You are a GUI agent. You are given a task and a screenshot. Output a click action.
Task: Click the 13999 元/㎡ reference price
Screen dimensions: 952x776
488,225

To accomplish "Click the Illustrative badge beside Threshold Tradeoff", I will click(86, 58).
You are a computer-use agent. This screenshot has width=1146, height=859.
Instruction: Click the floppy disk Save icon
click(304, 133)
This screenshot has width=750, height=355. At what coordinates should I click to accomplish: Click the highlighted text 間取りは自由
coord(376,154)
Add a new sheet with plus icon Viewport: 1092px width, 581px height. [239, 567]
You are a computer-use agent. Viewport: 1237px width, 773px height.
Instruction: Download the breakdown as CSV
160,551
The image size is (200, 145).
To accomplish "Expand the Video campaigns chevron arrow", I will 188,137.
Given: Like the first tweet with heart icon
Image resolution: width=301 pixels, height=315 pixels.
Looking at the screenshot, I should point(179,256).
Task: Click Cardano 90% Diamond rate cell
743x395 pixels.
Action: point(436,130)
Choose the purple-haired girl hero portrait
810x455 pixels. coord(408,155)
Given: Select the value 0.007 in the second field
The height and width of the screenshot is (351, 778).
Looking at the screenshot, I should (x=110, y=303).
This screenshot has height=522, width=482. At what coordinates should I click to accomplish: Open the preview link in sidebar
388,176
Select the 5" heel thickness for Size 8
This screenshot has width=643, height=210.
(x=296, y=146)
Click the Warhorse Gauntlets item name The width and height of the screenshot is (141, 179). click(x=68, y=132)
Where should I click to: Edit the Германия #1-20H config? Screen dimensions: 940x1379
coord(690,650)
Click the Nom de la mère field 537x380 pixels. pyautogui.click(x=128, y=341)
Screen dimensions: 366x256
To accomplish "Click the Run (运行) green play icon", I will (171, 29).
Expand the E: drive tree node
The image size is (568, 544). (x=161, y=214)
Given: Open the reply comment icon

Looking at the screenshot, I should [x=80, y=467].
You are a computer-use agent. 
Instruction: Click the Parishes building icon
────────────────────────────────────────
- [TRY IT] Starting with the line that contains "Where should I", print every line through the end of the entries above exactly as written, both boundary lines included, and nothing else.

- [ANSWER FOR THE TASK]
Where should I click to: Edit the Германия #1-20H config? Screen dimensions: 940x1379
coord(690,650)
Click the Nom de la mère field 537x380 pixels. pyautogui.click(x=128, y=341)
Screen dimensions: 366x256
To accomplish "Click the Run (运行) green play icon", I will (171, 29).
Expand the E: drive tree node
The image size is (568, 544). (x=161, y=214)
Given: Open the reply comment icon

Looking at the screenshot, I should [x=80, y=467].
You are a computer-use agent. 
Instruction: Click the Parishes building icon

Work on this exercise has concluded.